Thursday 22 November 2012

SELF-RELIANCE -- 3


SELF-RELIANCE -- 3

And therefore a man must know how to estimate a sour face.
The by-standers look askance on him in the public street or in the friend's parlour.
If this aversation had its origin in contempt and resistance like his own, he might well go home with a sad countenance;
But the sour faces of the multitude, like their sweet faces, have no deep cause, but are put on and off as the wind blows and a newspaper directs.
Their rage is decorous and prudent, for they are timid as being very vulnerable themselves.
But
when to their feminine rage the indignation of the people is added,
when the ignorant and the poor are aroused,
when the unintelligent brute force that lies at the bottom of society is made to growl and mow,
it needs the habit of magnanimity and religion to treat it godlike as a trifle of no concernment.

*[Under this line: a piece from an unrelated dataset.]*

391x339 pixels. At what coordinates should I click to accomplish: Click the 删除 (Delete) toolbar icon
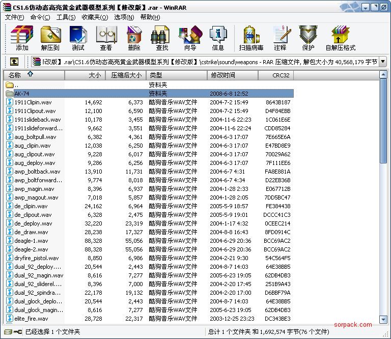(134, 38)
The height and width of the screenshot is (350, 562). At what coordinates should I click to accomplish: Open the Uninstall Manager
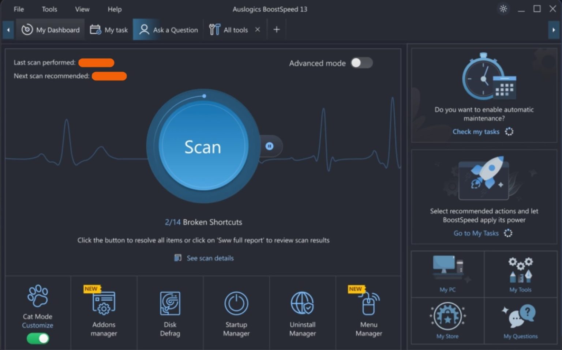(x=302, y=313)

The other terror that scares us from self-trust is our consistency;
a reverence for our past act or word,
because the eyes of others have no other data for computing our orbit than our past acts, and
we are loath to disappoint them.
But why should you keep your head over your shoulder?
Why drag about this corpse of your memory, lest you contradict somewhat you have stated in this or that public place?
Suppose you should contradict yourself; what then?
It seems to be a rule of wisdom never to rely on your memory alone, scarcely even in acts of pure memory, but to bring the past for judgment into the thousand-eyed present, and live ever in a new day.
In your metaphysics you have denied personality to the Deity:
yet when the devout motions of the soul come,
yield to them heart and life,
though they should clothe God with shape and color.
Leave your theory, as Joseph his coat in the hand of the harlot, and flee.
A foolish consistency is the hobgoblin of little minds, adored by little statesmen and philosophers and divines.
With consistency a great soul has simply nothing to do.
He may as well concern himself with his shadow on the wall.
Speak what you think now in hard words, and tomorrow speak what tomorrow thinks in hard words again, though it contradict everything you said to-day.
"Ah, so you shall be sure to be misunderstood."
Is it so bad, then, to be misunderstood?
Pythagoras was misunderstood,
and
Socrates, and
Jesus,
Luther, and
Copernicus, and
Galileo, and
Newton, and
every pure
and wise spirit that ever took flesh.
To be great is to be misunderstood.

I suppose no man can violate his nature.
All the sallies of his will are rounded in by the law of his being, as the inequalities of Andes and Himmaleh are insignificant in the curve of the sphere.
Nor does it matter how you gauge and try him.
A character is like an acrostic or Alexandrian stanza; read it forward, backward, or across, it still spells the same thing.
My book should smell of pines and resound with the hum of insects.
The swallow over my window should interweave that thread or straw he carries in his bill into my web also.
We pass for what we are.
Character teaches above our wills.
Men imagine that they communicate their virtue or vice only by overt actions, and do not see that
Virtue or vice emit a breath every moment.
There will be an agreement in whatever variety of actions, so they be each honest and natural in their hour.
For of one will, the actions will be harmonious, however unlike they seem.
These varieties are lost sight of at a little distance, at a little height of thought.
One tendency unites them all.
The voyage of the best ship is a zigzag line of a hundred tacks.
See the line from a sufficient distance, and it straightens itself to the average tendency.
Your genuine action will explain itself, and will explain your other genuine actions.
Your conformity explains nothing.
Act singly, and what you have already done singly will justify you now.
Greatness appeals to the future.
If I can be firm enough to-day to do right, and scorn eyes, I must have done so much right before as to defend me now.
Be it how it will, do right now.
Always scorn appearances, and you always may.
The force of character is cumulative.
All the foregone days of virtue work their health into this.
What makes the majesty of the heroes of the senate and the field, which so fills the imagination?
The consciousness of a train of great days and victories behind.
They shed a united light on the advancing actor.
He is attended as by a visible escort of angels.
That is it which throws thunder into Chatham's voice, and dignity into Washington's port, and America into Adams's eye.
Honor is venerable to us because it is no ephemeris.
It is always ancient virtue.
We worship it to-day because it is not of to-day.
We love it and pay it homage,
because it is not a trap for our love and homage,
but is
self-dependent,
self-derived,
and therefore of an old immaculate pedigree, even if shown in a young person.